Re: Encoding italic (was: A last missing link)

2019-01-24 Thread Andrew West via Unicode
On Thu, 24 Jan 2019 at 13:59, James Kass via Unicode
 wrote:
>
> FAICT, the emoji repertoire is vendor-driven, just as the pre-Unicode
> emoji sets were vendor driven.  Pre-Unicode, if a vendor came up with
> cool ideas for new emoji they added new characters to the PUA.  Now that
> emoji are standardized, when vendors come up with new ideas they put
> them in the emoji ranges in order to preserve the standardization factor
> and ensure interoperability.  (That's probably over-simplified and there
> are bound to be other factors involved.)

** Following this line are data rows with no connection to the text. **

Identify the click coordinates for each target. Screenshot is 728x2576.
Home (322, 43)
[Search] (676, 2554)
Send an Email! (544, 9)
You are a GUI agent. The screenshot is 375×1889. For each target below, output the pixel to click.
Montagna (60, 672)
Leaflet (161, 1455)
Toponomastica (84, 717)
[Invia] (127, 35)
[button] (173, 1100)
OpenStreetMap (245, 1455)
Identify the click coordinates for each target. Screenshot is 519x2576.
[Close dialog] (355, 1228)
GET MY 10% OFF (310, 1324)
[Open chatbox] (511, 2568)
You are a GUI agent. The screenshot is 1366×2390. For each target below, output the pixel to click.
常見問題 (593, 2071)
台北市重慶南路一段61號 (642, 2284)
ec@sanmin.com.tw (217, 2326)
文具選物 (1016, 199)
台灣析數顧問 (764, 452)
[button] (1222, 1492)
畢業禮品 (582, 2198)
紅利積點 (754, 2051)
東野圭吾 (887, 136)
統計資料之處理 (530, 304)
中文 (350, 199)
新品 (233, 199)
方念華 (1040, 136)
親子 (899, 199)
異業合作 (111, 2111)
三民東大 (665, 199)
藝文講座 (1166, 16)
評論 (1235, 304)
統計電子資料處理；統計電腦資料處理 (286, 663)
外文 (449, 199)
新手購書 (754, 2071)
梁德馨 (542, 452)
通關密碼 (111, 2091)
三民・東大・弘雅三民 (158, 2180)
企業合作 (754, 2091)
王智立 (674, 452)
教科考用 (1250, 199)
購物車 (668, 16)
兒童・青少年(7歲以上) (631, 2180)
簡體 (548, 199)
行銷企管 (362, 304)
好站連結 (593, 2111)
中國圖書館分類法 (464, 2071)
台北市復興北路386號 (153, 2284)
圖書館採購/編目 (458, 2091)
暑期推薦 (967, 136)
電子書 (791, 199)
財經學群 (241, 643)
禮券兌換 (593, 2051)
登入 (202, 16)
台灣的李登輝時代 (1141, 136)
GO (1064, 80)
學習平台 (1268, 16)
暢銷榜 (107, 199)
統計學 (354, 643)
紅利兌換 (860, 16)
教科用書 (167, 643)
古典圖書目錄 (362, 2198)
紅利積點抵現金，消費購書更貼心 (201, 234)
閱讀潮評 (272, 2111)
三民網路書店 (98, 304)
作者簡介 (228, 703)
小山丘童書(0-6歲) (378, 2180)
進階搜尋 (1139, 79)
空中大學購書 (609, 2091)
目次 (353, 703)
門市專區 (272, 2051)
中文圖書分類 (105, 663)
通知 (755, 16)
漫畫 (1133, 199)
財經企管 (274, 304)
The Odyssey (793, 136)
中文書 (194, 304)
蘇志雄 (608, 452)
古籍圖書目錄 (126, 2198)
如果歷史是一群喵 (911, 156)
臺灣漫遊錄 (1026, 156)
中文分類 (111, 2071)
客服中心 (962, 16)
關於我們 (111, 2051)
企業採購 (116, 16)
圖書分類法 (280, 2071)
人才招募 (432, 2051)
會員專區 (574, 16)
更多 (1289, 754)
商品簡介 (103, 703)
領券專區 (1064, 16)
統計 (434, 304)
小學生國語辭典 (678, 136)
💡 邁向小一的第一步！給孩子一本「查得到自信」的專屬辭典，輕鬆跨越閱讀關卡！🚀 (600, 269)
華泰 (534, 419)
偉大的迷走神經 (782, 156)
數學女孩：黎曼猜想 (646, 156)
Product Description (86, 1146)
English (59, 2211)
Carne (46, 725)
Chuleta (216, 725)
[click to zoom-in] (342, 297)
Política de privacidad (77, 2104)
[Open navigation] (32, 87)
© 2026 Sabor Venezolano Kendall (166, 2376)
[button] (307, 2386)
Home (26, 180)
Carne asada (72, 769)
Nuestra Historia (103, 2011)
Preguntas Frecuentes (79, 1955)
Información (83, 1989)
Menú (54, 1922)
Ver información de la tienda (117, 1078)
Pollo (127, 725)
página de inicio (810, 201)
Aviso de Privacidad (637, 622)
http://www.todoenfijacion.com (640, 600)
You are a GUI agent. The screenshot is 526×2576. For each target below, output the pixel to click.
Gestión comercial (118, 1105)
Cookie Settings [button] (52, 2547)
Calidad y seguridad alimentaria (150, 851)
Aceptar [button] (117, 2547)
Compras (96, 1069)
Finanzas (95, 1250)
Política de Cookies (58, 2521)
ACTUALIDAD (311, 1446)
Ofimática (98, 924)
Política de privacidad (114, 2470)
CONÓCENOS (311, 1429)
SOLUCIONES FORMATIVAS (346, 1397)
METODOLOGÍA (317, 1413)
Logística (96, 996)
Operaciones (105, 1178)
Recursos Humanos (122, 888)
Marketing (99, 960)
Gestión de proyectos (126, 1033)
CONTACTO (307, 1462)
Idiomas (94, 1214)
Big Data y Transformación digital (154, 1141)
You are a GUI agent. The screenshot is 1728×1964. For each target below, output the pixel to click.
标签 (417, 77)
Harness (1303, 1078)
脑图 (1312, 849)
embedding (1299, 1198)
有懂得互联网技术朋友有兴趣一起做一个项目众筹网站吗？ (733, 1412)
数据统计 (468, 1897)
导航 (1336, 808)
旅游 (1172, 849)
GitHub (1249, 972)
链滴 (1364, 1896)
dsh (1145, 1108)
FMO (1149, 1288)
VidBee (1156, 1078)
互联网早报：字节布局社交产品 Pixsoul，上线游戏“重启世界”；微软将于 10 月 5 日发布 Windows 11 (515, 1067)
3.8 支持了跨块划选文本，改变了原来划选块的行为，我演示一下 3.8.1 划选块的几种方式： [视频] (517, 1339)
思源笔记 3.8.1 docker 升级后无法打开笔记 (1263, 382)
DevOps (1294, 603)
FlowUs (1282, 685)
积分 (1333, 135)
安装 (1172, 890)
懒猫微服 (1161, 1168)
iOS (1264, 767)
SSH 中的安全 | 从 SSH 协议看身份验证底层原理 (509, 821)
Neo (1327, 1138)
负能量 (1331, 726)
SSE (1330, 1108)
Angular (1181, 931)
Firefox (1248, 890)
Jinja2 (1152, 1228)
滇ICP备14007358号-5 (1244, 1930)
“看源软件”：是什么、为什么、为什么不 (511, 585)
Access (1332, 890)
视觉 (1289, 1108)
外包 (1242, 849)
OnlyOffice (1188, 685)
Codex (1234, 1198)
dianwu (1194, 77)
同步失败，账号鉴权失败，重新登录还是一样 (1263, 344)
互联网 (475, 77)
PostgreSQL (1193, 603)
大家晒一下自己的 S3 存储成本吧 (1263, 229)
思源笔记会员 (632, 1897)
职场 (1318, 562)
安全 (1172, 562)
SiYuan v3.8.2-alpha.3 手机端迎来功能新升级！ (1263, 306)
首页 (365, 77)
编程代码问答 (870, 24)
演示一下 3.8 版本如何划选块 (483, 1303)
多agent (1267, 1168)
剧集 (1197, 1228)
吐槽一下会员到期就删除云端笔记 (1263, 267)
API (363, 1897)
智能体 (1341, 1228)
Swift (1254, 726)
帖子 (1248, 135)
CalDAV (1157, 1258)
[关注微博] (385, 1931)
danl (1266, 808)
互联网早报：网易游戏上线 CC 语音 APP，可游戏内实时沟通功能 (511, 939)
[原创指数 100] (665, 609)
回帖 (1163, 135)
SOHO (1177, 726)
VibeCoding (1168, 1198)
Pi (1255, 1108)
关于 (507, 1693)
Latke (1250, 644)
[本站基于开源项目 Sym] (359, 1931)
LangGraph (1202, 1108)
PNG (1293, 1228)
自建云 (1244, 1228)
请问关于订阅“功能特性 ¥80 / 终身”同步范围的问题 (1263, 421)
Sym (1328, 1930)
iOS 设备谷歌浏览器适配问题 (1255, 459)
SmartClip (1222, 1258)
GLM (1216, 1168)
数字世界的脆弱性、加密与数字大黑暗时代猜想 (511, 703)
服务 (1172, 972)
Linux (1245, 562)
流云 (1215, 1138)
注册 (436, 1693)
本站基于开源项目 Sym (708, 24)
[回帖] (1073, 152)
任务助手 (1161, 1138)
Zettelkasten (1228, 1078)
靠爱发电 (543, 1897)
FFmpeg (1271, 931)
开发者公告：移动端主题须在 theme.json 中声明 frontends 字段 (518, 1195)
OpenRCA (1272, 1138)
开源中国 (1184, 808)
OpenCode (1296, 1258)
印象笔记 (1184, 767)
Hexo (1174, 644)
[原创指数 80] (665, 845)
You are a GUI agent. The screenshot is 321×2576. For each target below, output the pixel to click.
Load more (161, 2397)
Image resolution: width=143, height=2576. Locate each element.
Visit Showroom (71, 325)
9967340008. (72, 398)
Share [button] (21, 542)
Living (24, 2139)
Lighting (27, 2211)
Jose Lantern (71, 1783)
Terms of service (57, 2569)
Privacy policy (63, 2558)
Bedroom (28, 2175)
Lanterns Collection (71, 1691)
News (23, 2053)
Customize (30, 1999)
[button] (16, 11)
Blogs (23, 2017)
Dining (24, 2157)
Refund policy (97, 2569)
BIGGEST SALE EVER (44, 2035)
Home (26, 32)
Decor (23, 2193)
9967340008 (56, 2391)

I do not believe that recent (post-6.0) emoji additions are
vendor-driven. There is no formal vendor representation on the ESC,
and most ESC members do not work for vendors. Current emoji additions
are driven by ordinary users, who are actively encouraged by the UTC
to propose novel characters for encoding:

http://blog.unicode.org/2018/04/submissions-open-for-2020-emoji.html
http://blog.unicode.org/2016/09/emoji-deadline.html

The vendors happily lap up whatever emojis the UTC throws at them, but
they seem to have little interest in taking control of the emoji
process.

> We should no more expect the conventional Unicode character encoding
> model to apply to emoji than we should expect the old-fashioned text
> ranges to become vendor-driven.

Why should we not expect the conventional Unicode character encoding
mode to apply to emoji?

We were told time and time again when emoji were first proposed that
they were required for encoding for interoperability with Japanese
telecoms whose usage had spilled over to the internet. At that time
there was no suggestion that encoding emoji was anything other than a
one-off solution to a specific problem with PUA usage by different
vendors, and I at least had no idea that emoji encoding would become a
constant stream with an annual quota of 60+ fast-tracked
user-suggested novelties. Maybe that was the hidden agenda, and I was
just naïve.

The ESC and UTC do an appallingly bad job at regulating emoji, and I
would like to see the Emoji Subcommittee disbanded, and decisions on
new emoji taken away from the UTC, and handed over to a consortium or
committee of vendors who would be given a dedicated vendor-use emoji
plane to play with (kinda like a PUA plane with pre-assigned
characters with algorithmic names [VENDOR-ASSIGNED EMOJI X] which
the vendors can then associate with glyphs as they see fit; and as
emoji seem to evolve over time they would be free to modify and
reassign glyphs as they like because the Unicode Standard would not
define the meaning or glyph for any characters in this plane).

Andrew



Re: Encoding italic (was: A last missing link)

2019-01-24 Thread Andrew West via Unicode
On Thu, 24 Jan 2019 at 02:10, Mark E. Shoulson via Unicode
 wrote:
>
> Unicode isn't here to encode cool new ideas that would be cool and
> new.  It's here for writing what people already do.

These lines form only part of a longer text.